O presidente Jair Bolsonaro não viajou para a cúpula no Paraguai e limitou-se a proferir um discurso em vídeo pré-gravado, no qual não menciona o acordo com a China — algo que o Uruguai interpretou como um endosso implícito. De fato, o secretário de Comércio Exterior do Brasil, Lucas Ferraz, disse que há “a necessidade de maior flexibilidade” no bloco.
“O anúncio feito pelo Uruguai certamente trará um impulso ao debate [sobre a flexibilização] dentro do bloco. Se permitiremos ou não a mudança do Uruguai é uma questão técnica”, disse Ferraz. “Isso vai acontecer no momento da adoção do acordo, não agora”.
Negociações do Uruguai
Poucos dias antes da cúpula do Mercosul, o presidente Lacalle Pou anunciou em uma coletiva de imprensa que o Uruguai havia concluído o estudo de viabilidade de um ALC com a China — um processo que havia começado em setembro de 2021.
“Nos próximos dias, nossas equipes, juntamente com as equipes do governo chinês, iniciarão formalmente as negociações para o ALC”, afirmou Lacalle Pou.
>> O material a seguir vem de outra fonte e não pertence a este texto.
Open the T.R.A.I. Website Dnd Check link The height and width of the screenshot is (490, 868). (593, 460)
Ele esclareceu ainda que o estudo de viabilidade não estará disponível publicamente porque há elementos ainda divergentes na negociação.
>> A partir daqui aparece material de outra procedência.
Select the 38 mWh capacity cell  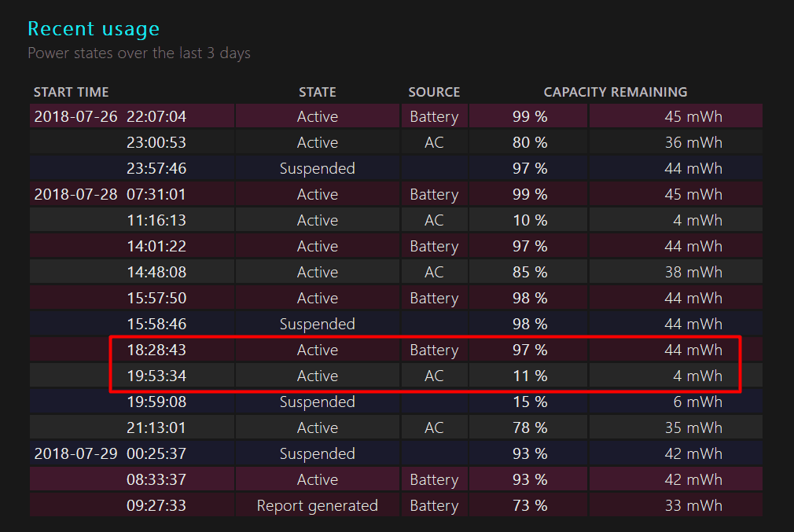point(693,272)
Em visita a Montevidéu, o diretor-geral para América Latina e Caribe do Ministério das Relações Exteriores da China, Cai Wei, disse que seu país está aberto para negociar um acordo tanto com o Uruguai quanto com o Mercosul. “A China é um firme defensor do livre comércio”, pontuou.
Apesar da retórica da Argentina de que podemos ‘caminhar juntos’, tanto ela quanto o Brasil não têm interesse em assinar um acordo com a China
Ignacio Bartesaghi, diretor do Instituto de Negócios Internacionais da Universidade Católica do Uruguai, entende que, uma vez iniciadas as rodadas de conversa entre os dois países, as negociações poderão ser concluídas dentro de um ano. No entanto, ele esclareceu que os prazos dependerão da vontade política de ambos.
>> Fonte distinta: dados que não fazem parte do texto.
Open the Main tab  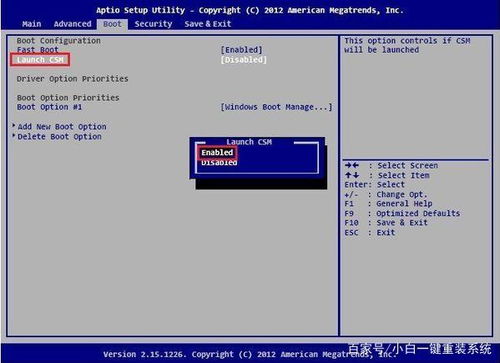(32, 24)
“O Uruguai não se recusa a avançar coletivamente, mas sabemos que, apesar da retórica de Fernández de que podemos ‘caminhar juntos’, tanto a Argentina quanto o Brasil não têm interesse em assinar um acordo com a China. Portanto, hoje a única opção parece ser o Uruguai avançar bilateralmente, e outros membros também podem negociar com a China”, acrescentou Bartesaghi.
As negociações do Uruguai com a China chegam em um momento de boas relações entre os dois países, que já têm um acordo de parceria estratégica em vigor desde 2016. Além disso, o Uruguai foi o primeiro do Mercosul a aderir à Iniciativa Cinturão e Rota, à qual a Argentina aderiu recentemente.
A China é o principal parceiro comercial do Uruguai, importando principalmente carne bovina. Em 2021, o Uruguai exportou um recorde de US$ 9,8 bilhões, dos quais US$ 2,7 bilhões (28%) foram para a China. Considerando o total exportado, 45% foi de carne bovina, 13% de produtos de celulose (incluindo madeira) e 12% soja, segundo dados oficiais.
Um dos primeiros impactos da potencial assinatura de um acordo comercial seria a redução de tarifas, que atualmente chegam a 35% para as exportações do Mercosul. Isso implica uma redução no preço dos produtos exportados do Uruguai, o que poderia torná-los mais competitivos no mercado chinês.
Entretanto, existem divergências no Uruguai sobre os benefícios e riscos de um ALC. O ex-vice-presidente Danilo Astori argumentou que uma ruptura com o Mercosul seria o pior caminho para o Uruguai, enquanto o senador Guido Manini Rios, que faz parte do atual governo de coalizão, disse que as negociações com a China deveriam se realizar no âmbito do Mercosul.
“O cronograma do Uruguai não coincide com o do Mercosul, é difícil cumprir os mesmos prazos”, disse Nicolás Albertoni, analista e consultor internacional uruguaio. “Não devemos pensar que a China vai nos salvar, ou que a China está nos ‘invadindo’. É o início de uma negociação visando a uma maior abertura comercial”.